____ Selected passage
Description
Delicious soft pretzels stuffed with gooey mozzarella, infused with fragrant rosemary, and topped with Parmesan.
Ingredients
Scale
- 4 cups bread flour
- 2 teaspoons active dry yeast
- 1 ½ cups warm water (about 110°F)
- 1 tablespoon honey
- 1 tablespoon kosher salt
- 2 tablespoons melted butter
- 2 tablespoons fresh rosemary, chopped
- ½ cup grated Parmesan cheese
- 8 oz fresh mozzarella cheese, cubed
- ¼ cup baking soda (for boiling)
Instructions
- Activate the yeast: In a small bowl, combine warm water and honey. Sprinkle the yeast on top and let it sit for about 5-10 minutes until foamy.
- Prepare the dough: In a large mixing bowl, combine bread flour and kosher salt. Once the yeast is activated, add it to the flour mixture along with melted butter. Mix until a soft dough forms.
- Knead the dough: Turn the dough onto a floured surface and knead for about 5-7 minutes until smooth and elastic. If sticky, add more flour as needed.
- First rise: Place the kneaded dough in a greased bowl, cover with a kitchen towel, and let it rise in a warm place for about 1 hour, or until doubled in size.
- Prepare the filling: Mix the chopped rosemary and grated Parmesan in a bowl. Cut the mozzarella into small cubes.
________
____ Raw records
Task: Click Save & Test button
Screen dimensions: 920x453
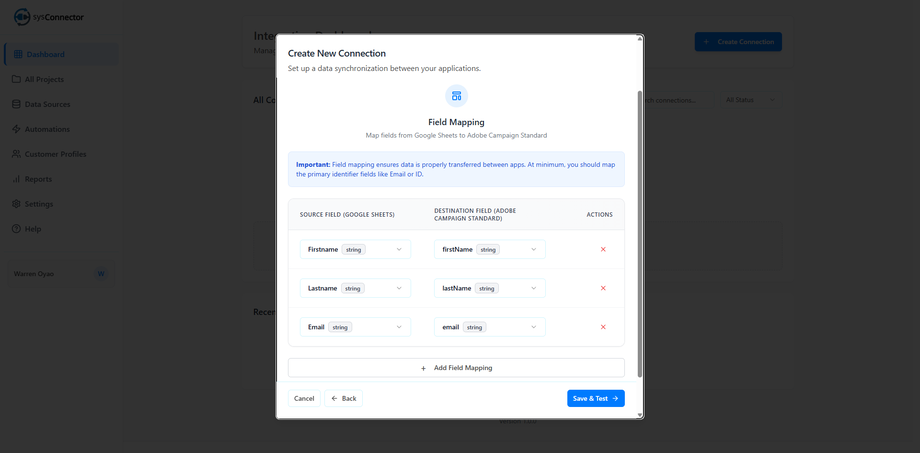Action: [596, 398]
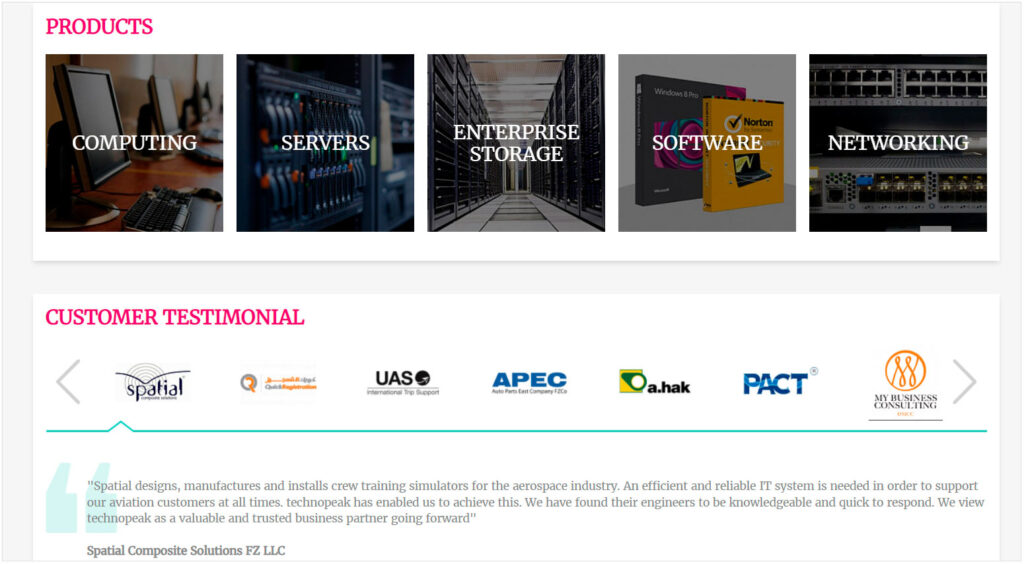Select the Spatial Composite Solutions logo

pos(152,383)
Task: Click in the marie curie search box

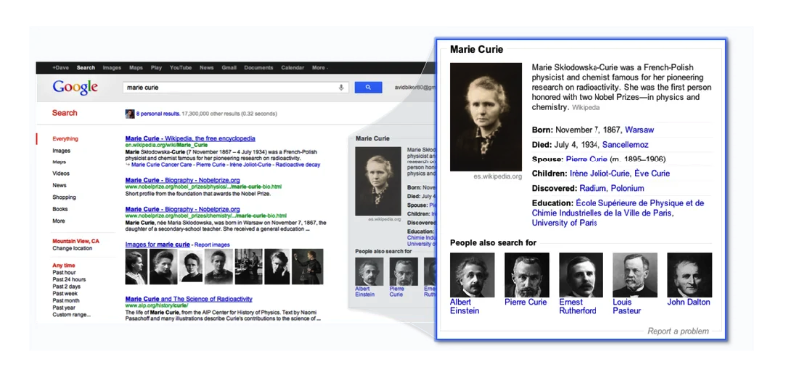Action: 229,87
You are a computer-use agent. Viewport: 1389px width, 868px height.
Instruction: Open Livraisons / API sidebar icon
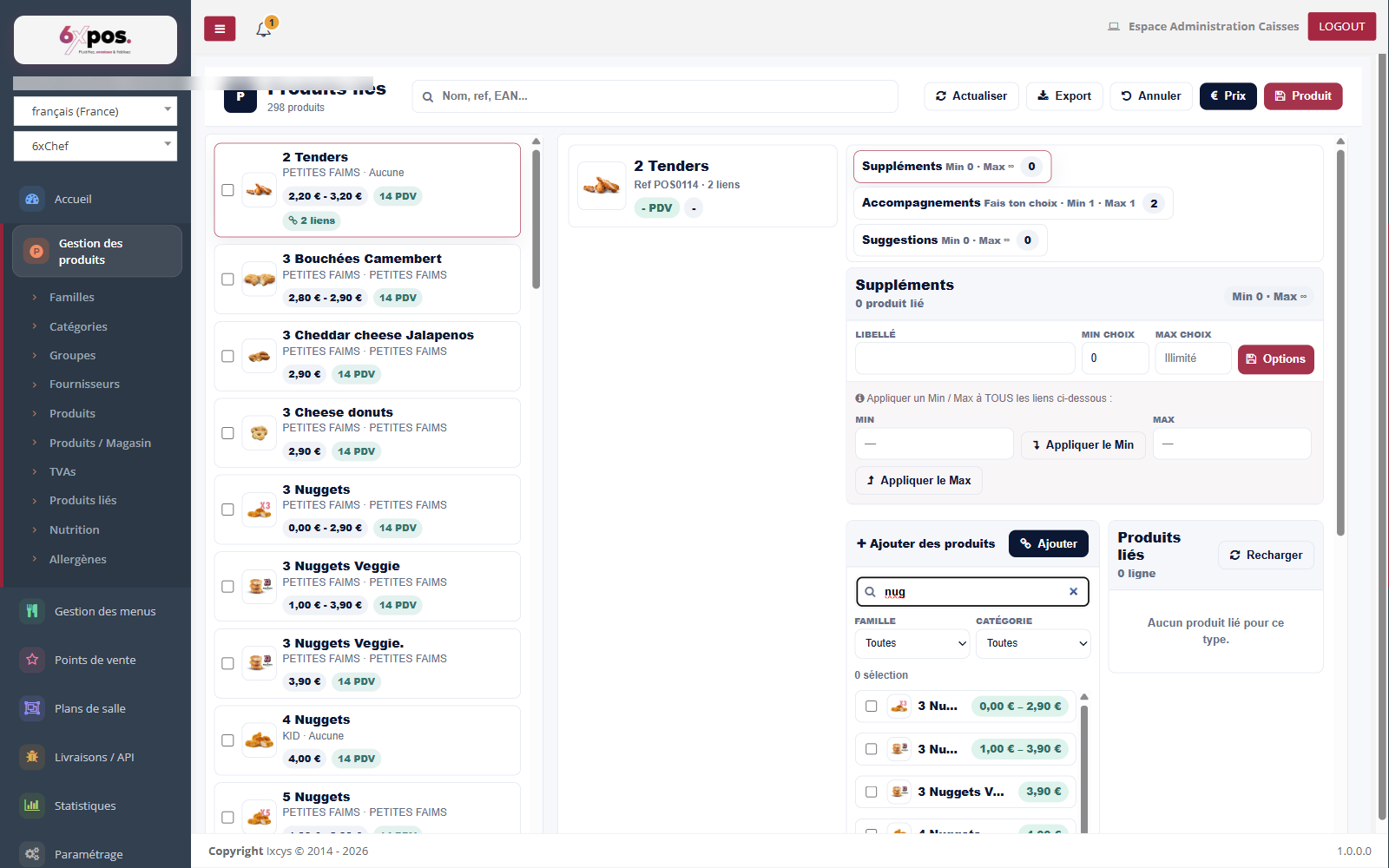point(32,757)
________
_Short exercise 1_: Duplicate the pretzel recipe from "- 1 tablespoon honey" to "flour as needed.".
_Short exercise 2_: Name each step heading in the instructions of the pretzel recipe.
The listing has no connection to the pretzel recipe.

_Expected output 1_:
- 1 tablespoon honey
- 1 tablespoon kosher salt
- 2 tablespoons melted butter
- 2 tablespoons fresh rosemary, chopped
- ½ cup grated Parmesan cheese
- 8 oz fresh mozzarella cheese, cubed
- ¼ cup baking soda (for boiling)
Instructions
- Activate the yeast: In a small bowl, combine warm water and honey. Sprinkle the yeast on top and let it sit for about 5-10 minutes until foamy.
- Prepare the dough: In a large mixing bowl, combine bread flour and kosher salt. Once the yeast is activated, add it to the flour mixture along with melted butter. Mix until a soft dough forms.
- Knead the dough: Turn the dough onto a floured surface and knead for about 5-7 minutes until smooth and elastic. If sticky, add more flour as needed.

_Expected output 2_:
Activate the yeast
Prepare the dough
Knead the dough
First rise
Prepare the filling